Work to complete -> Each line of the listing below, from the very first to the one that contains "Task: Select the Sales Call row name", is to be retyped exactly as it stands.
** Opening Exercise data block **
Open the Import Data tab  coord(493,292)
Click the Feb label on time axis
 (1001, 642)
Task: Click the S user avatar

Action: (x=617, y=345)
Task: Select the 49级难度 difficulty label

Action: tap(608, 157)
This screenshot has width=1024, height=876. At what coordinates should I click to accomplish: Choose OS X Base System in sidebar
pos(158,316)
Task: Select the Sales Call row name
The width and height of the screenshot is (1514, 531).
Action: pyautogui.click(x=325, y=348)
** Closing Exercise data block **
Response box ->
Open the Import Data tab  coord(493,292)
Click the Feb label on time axis
 (1001, 642)
Task: Click the S user avatar

Action: (x=617, y=345)
Task: Select the 49级难度 difficulty label

Action: tap(608, 157)
This screenshot has width=1024, height=876. At what coordinates should I click to accomplish: Choose OS X Base System in sidebar
pos(158,316)
Task: Select the Sales Call row name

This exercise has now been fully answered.